Data records
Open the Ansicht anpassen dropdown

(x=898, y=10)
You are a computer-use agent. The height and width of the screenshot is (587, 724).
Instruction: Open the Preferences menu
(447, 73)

Required work
Up to and including the last line of the data, copy each line exactly, starting with the line that contains "You are a computer-use".

Your response
You are a computer-use agent. The height and width of the screenshot is (587, 724).
Instruction: Open the Preferences menu
(447, 73)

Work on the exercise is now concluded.